Local multipoint distribution service (LMDS) is a broadband wireless access technology originally designed for digital television transmission (DTV). It was conceived as a fixed wireless, point-to-multipoint technology for utilization in the last mile.
LMDS commonly operates on microwave frequencies across the 26 GHz and 29 GHz bands. In the United States, frequencies from 31.0 through 31.3 GHz are also considered LMDS frequencies.

Throughput capacity and reliable distance of the link depends on common radio link constraints and the modulation method used – either phase-shift keying or amplitude modulation. Distance is typically limited to about 1.5 mi due to rain fade attenuation constraints. Deployment links of up to 5 mi from the base station are possible in some circumstances such as in point-to-point systems that can reach slightly farther distances due to increased antenna gain.

==History and outlook==

===United States===
There was interest in LMDS in the late 1990s and it became known in some circles as "wireless cable" for its potential to compete with cable companies for provision of broadband television to the home. The Federal Communications Commission auctioned spectrum for LMDS in 1998 and 1999.

Despite its early potential and the hype that surrounded the technology, LMDS was slow to find commercial traction. Some equipment and technology vendors simply abandoned their LMDS product portfolios.

Industry observers believe that the window for LMDS has closed with newer technologies replacing it.
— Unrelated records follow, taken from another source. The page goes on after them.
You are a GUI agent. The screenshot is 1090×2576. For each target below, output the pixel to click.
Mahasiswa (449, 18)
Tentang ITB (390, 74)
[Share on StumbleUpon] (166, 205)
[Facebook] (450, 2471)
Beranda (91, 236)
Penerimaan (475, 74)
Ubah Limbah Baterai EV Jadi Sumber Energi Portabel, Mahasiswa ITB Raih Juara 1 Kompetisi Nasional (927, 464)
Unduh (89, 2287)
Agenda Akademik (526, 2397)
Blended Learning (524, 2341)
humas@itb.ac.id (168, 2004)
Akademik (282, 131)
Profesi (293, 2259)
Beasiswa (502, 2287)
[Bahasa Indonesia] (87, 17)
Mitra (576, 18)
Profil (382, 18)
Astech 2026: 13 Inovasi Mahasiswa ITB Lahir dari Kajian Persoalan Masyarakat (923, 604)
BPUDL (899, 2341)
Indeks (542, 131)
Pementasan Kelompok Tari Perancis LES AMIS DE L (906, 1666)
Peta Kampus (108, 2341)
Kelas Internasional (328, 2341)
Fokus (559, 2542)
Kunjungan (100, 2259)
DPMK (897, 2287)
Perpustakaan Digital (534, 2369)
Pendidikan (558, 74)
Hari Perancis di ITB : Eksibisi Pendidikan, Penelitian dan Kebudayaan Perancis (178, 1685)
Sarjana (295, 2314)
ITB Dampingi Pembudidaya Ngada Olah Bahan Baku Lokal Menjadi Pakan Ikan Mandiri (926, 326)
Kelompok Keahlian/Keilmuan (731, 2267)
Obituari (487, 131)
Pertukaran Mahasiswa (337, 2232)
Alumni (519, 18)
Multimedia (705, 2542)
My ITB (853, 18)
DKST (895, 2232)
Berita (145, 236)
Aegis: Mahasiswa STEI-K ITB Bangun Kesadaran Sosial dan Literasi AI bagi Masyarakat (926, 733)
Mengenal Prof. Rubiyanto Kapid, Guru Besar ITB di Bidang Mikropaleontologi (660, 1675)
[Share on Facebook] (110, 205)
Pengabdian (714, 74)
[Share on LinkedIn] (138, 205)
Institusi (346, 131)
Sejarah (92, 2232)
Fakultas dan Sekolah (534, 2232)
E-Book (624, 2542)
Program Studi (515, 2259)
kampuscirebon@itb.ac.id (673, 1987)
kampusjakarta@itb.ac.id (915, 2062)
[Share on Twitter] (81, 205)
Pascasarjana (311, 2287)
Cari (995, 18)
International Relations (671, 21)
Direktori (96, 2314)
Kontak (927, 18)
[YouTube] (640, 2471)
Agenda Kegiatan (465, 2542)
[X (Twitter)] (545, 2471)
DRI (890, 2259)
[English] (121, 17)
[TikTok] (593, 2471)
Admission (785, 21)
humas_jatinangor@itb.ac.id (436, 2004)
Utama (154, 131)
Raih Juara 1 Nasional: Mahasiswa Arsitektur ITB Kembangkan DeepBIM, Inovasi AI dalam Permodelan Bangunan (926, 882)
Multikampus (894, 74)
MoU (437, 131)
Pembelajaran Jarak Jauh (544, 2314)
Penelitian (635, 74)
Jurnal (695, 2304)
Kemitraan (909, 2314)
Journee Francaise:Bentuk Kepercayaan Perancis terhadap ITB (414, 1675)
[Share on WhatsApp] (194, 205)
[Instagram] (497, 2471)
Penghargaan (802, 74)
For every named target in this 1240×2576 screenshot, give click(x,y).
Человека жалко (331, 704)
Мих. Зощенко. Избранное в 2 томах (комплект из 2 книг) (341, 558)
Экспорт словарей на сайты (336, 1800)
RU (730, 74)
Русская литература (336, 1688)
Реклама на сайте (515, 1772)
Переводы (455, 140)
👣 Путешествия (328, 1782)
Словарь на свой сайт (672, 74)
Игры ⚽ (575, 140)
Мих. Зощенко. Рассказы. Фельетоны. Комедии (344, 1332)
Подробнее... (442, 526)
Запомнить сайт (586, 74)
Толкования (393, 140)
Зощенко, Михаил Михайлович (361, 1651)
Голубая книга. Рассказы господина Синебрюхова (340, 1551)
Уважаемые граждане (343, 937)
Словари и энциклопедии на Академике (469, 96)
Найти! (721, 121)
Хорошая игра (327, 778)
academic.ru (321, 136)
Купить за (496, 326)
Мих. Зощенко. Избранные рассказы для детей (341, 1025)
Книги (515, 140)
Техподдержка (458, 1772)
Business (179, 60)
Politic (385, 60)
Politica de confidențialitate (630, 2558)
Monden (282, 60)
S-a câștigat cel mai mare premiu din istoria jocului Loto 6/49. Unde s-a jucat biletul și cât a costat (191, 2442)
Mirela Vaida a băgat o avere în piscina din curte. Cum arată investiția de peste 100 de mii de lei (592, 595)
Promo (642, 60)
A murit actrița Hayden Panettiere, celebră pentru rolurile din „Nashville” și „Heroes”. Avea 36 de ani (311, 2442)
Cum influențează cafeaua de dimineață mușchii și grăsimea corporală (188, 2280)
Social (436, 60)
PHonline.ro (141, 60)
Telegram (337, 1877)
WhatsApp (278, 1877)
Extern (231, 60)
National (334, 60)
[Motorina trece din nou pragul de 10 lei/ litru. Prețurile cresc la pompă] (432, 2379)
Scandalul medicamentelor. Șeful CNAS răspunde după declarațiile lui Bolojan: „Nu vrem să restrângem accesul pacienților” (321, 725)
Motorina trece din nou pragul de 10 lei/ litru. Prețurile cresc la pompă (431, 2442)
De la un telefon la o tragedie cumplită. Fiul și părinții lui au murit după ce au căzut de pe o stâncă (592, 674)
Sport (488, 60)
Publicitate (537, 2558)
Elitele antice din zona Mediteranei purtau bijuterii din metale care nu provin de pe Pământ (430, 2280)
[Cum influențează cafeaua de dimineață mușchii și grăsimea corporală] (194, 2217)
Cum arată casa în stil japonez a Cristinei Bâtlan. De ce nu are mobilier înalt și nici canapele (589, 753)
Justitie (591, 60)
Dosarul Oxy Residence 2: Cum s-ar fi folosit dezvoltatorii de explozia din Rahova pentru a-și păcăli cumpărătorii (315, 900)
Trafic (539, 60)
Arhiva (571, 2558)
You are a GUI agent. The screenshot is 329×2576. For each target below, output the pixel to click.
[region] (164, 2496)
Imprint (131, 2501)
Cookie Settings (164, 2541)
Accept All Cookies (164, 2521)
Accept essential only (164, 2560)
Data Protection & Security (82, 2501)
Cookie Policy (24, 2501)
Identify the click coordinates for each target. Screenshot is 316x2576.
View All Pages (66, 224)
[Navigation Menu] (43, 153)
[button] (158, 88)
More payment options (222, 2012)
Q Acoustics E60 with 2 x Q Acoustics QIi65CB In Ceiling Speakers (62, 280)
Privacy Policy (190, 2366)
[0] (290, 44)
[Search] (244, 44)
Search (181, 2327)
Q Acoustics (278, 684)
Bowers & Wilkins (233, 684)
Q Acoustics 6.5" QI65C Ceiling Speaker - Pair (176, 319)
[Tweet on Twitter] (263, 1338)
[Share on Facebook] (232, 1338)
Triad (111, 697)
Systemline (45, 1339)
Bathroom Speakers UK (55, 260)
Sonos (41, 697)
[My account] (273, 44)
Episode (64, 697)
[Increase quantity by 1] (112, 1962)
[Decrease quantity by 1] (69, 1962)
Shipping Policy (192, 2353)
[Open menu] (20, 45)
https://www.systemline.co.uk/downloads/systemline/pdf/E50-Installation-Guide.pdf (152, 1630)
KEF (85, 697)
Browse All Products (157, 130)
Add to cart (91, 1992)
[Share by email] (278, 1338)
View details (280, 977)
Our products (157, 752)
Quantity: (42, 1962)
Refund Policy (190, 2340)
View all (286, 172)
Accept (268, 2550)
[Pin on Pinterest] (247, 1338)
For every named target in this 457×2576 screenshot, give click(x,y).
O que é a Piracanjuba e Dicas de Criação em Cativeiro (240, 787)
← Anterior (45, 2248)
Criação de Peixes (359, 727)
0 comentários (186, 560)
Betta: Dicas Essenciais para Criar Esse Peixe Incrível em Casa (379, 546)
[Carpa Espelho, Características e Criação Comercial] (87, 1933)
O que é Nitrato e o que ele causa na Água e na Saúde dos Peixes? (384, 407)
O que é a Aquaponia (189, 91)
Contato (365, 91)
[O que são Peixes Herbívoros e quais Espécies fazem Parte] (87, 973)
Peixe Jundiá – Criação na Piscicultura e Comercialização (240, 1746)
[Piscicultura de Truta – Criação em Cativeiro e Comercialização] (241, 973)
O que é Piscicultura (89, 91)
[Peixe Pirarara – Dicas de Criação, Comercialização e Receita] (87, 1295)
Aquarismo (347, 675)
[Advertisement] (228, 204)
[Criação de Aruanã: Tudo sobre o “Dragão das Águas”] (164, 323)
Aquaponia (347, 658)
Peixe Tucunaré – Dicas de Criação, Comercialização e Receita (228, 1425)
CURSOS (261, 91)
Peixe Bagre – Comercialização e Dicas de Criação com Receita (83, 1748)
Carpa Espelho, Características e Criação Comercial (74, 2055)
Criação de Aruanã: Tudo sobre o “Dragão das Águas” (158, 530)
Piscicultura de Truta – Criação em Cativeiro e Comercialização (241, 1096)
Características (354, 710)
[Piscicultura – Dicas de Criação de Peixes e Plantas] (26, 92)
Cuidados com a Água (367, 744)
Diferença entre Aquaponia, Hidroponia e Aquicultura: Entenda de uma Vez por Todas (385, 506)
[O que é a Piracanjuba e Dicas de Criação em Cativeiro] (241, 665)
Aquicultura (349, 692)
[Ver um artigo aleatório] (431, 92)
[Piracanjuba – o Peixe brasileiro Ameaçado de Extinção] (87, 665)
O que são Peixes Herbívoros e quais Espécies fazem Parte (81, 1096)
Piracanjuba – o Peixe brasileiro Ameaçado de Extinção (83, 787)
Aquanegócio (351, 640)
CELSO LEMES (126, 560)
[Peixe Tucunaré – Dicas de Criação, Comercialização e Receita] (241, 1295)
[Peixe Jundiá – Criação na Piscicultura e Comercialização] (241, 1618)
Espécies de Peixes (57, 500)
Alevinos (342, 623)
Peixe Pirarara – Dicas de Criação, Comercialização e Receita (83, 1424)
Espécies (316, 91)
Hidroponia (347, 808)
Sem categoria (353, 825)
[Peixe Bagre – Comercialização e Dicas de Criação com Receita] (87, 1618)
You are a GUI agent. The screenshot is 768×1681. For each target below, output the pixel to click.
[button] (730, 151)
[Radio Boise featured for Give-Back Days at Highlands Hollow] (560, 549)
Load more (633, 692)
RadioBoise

Major telecommunications companies have been aggressive about deploying alternative technologies such as IPTV and fiber to the premises, also called "fiber optics". Moreover, LMDS has been surpassed in both technological and commercial potential by the LTE, WiMax and 5G NR standards.

===Europe and worldwide===
Although some operators use LMDS to provide access services, LMDS is more commonly used for high-capacity backhaul for interconnection of networks such as GSM, UMTS, LTE and Wi-Fi.